In terms of opportunity. India, China were all areas the leaders spoke about, as well as South Africa- for it’s mineral, and commodity discoveries. Robert Yuksel Yildirim explained with much enthusiasm, “South Africa is a very rich country for mining. We’ve been doing business on the trading side, but now its time to invest in ports and logistics.”
“People misunderstand the situation there (in China). In the U.S. they want housing prices to go up. Whereas, in China, they want house prices to go down. Because they’re talking about the social equality. They’re talking about the developers making too much money. They want their house prices to go down. So when you see the Chinese house prices dropping, it is a positive sign! It’s what they want! Short sellers like Jim Chanos don’t understand that. They have a different agenda. They misunderstand China’s strategy”, said Gerry Wang, CEO of Seaspan Corporation.
The biggest emerging theme that came out of this book was a combination of worry and disgust on the sovereign debt crisis, say the author. They were all calling for leadership to rise to the occasion. Out of all of them, this statement from Jacob Stolt-Nielsen was the strongest one that resonated with her: “There’s not so much wrong with the global economy. What is wrong is that there are no leaders. No one seems to be able to take charge. In America, today they are just bickering about peanuts instead of getting together and discussing other changes that they can make, and find a common ground. But right now, they’re not doing anything, and now things are getting worse and worse. In Europe, it is even worse because we are 27 countries and we can’t agree on anything. Until someone is a leader. Until we have a Churchill or Eisenhower. We need people to take charge. If not, the impact of this lack of leadership will continue.”

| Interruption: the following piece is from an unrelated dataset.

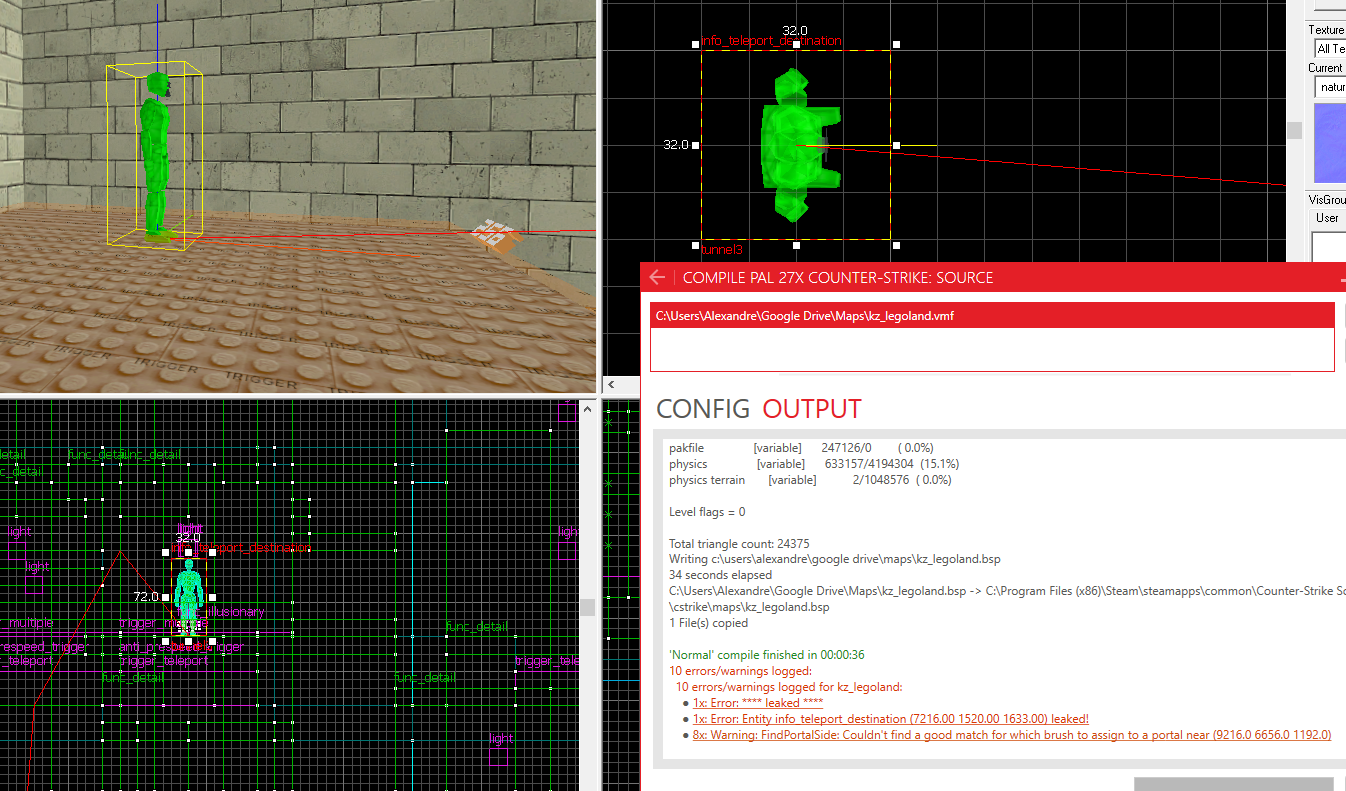The image size is (1346, 791).
Task: Click the back arrow in Compile Pal
Action: (x=657, y=277)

When LaRocco spoke with Angeliki Frangou, the exasperation in her voice was thick when she told her, “The biggest issue in Europe is, they were giving false promises to the youth. Anyone who knows anything about reality knew the promise of employment for life in the public sector would never to be fulfilled. Europe will have to change its attitude. This is a European problem, in essence. So we need an understanding that this lack of employment, with safety of government, does not exist. It’s a lie.”